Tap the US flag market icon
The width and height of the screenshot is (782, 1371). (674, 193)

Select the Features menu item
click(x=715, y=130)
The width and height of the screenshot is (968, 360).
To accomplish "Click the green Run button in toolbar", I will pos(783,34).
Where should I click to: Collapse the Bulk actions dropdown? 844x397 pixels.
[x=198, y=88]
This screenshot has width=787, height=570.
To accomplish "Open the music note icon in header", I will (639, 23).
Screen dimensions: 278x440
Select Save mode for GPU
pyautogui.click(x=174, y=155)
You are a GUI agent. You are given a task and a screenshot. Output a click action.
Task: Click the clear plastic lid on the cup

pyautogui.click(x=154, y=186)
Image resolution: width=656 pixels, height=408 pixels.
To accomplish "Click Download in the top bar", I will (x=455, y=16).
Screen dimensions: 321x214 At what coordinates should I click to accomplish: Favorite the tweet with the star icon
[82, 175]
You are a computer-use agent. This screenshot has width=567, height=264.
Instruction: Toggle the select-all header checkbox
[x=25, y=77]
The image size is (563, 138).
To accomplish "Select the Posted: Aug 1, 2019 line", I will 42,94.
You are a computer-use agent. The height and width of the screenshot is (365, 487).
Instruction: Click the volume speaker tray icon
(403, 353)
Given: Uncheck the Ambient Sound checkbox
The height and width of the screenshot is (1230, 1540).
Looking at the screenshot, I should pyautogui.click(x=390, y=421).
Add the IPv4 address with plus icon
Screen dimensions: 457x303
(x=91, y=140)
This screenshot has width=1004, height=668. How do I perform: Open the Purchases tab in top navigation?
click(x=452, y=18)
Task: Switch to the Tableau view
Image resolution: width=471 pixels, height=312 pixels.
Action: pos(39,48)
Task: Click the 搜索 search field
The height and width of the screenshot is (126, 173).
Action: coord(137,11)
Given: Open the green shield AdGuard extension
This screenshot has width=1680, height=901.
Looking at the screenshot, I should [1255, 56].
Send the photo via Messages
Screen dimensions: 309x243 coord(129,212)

****************************************

Scan the material above. Copy each line that holds the word "agent".

You are a GUI agent. You are given a task and a screenshot. Output a click action.
You are a computer-use agent. This screenshot has width=567, height=264.
You are a computer-use agent. The height and width of the screenshot is (365, 487).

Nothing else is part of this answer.